Abstract
Amidst recent moves to rethink environmental justice, this article cautions against retention of distributive conceptions of injustice. Instead, analysis of production and normalisation of difference is explored as a way to shift the lens of environmental justice scholarship away from distributional explanations of injustice and towards critical engagement with the politics of meaning that structure environmental practice. I argue that such a shift would offer an alternative to the liberal spatial frameworks that articulate understandings of environmental justice and environment society relations, facilitating instead relational conceptions of space and engagement with space as a representational media and medium of power. I also propose that methodologically such a shift would require discursive analysis of practices of difference making. Examples from research into the management of nuclear fuel waste in Canada are used to illustrate the arguments.
Acknowledgements
I would like to thank Drs Caroline Desbiens, Ulf Stromayer, and Arn Keeling for their helpful comments on earlier versions of this article. I would also like to thank the two anonymous reviewers for their reviews.
Notes
This distinction runs the risk of essentialising diversity as something natural and prediscursive. Sharma (Citation2006, Chapter 6) is careful, however, to base the category in social practice rather than identity, and convincingly argues that it is also a socially constructed state.

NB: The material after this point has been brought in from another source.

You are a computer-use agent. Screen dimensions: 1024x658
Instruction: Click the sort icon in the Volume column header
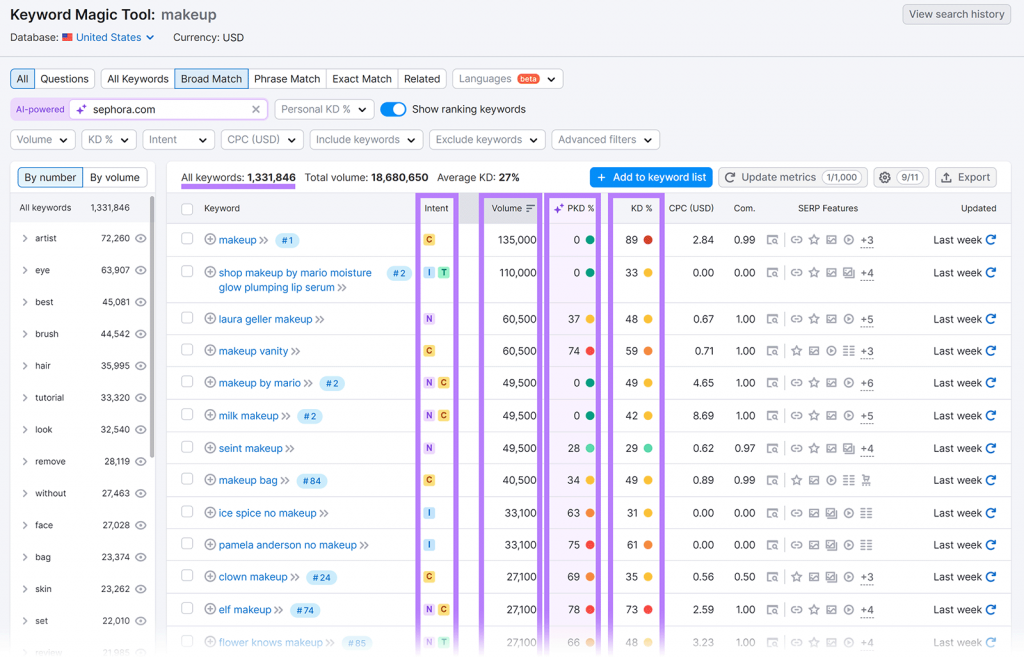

I do not want to seem unjust to Young's excellent and critical arguments. She is clearly interpreting the production of difference as a strategy of rule and is clearly working to challenge and undo practices of difference making. However, I think that Sharma's Citation(2006) critique identifies an important conceptual problem with her use of the category of difference which leads her to conflate difference and diversity. I remain indebted to the work of Young.
The term “Aboriginal peoples” is an umbrella designation that refers to three distinct groupings of indigenous peoples recognised by the Canadian Constitution Act: First Nation, Inuit, and Metis. All three groups have distinct historical, territorial, and political relationships with the crown, and all three include diverse political linguistic, cultural, and geographical groups and nations. Recognising the diversity within and between Aboriginal peoples, I use the term as a shorthand to refer to more than one of the three distinct peoples at the same time, or where necessary to refer to the NWMO's use of the term.